Check Point has upgraded its Eventia event-correlation software so it can now include data from Check Point's own endpoint security platform and from Windows operating systems.
The software is designed to make it easier to sort data about network events, correlate related events and generate reports on security incidents.
With the 2.0 release of Eventia Analyzer, event information from Check Point Integrity endpoint software can become part of the mix of data that Eventia sorts. Integrity scans PCs to see whether they have firewalls, updated antivirus software and the like.
Eventia could already gather data from Check Point's other platforms such as firewalls, internal security gear and Web-protection equipment.

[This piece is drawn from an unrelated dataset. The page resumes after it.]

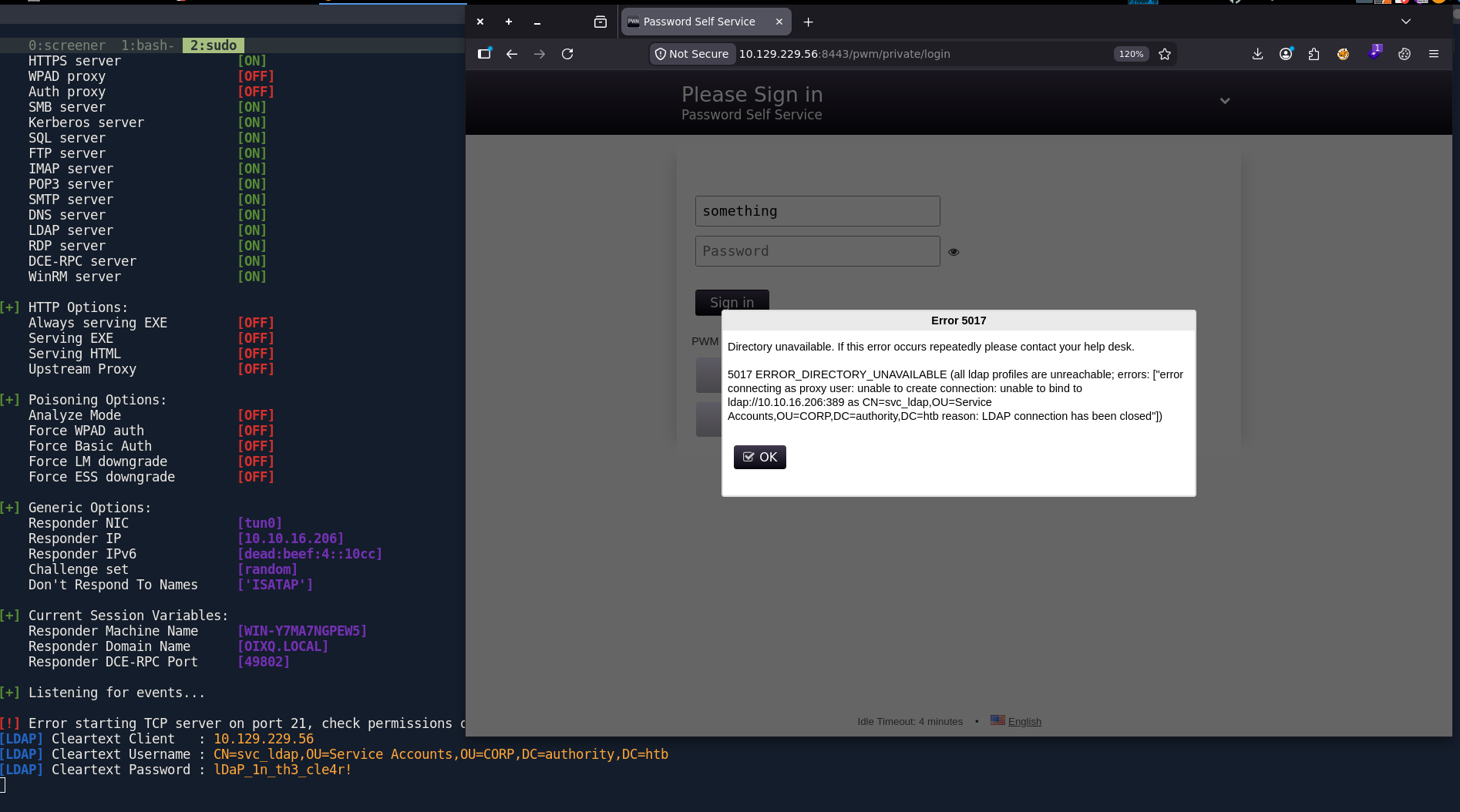Open the list all tabs chevron

(x=1406, y=22)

The new Eventia software also adds the ability to gather data from Windows SYS logs, SNMP traps, and Windows Event logs. The software covers server versions of Windows NT, 2000, 2003 and XP.

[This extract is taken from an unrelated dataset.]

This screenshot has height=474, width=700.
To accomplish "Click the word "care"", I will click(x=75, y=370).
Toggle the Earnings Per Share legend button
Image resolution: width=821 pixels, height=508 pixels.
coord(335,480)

In addition, the Check Point software can draw event data from anti-virus software from its own antivirus software embedded in Check Point Express and Express CI security platforms. Also new is the ability to gather such information from Trend Micro antivirus software and McAfee IntruShield intrusion prevention system appliances.
Customers are now able to create custom events they want tracked such as port scans or the activities of specific devices. Before, events had to be chosen from a user interface list of predefined events.
Eventia Analyzer 2.0 is available immediately. Pricing ranges from US$18,000 for five devices/gateways to $100,000 for 100 devices/gateways. Current customers can download the upgrades from Check Point's Web site.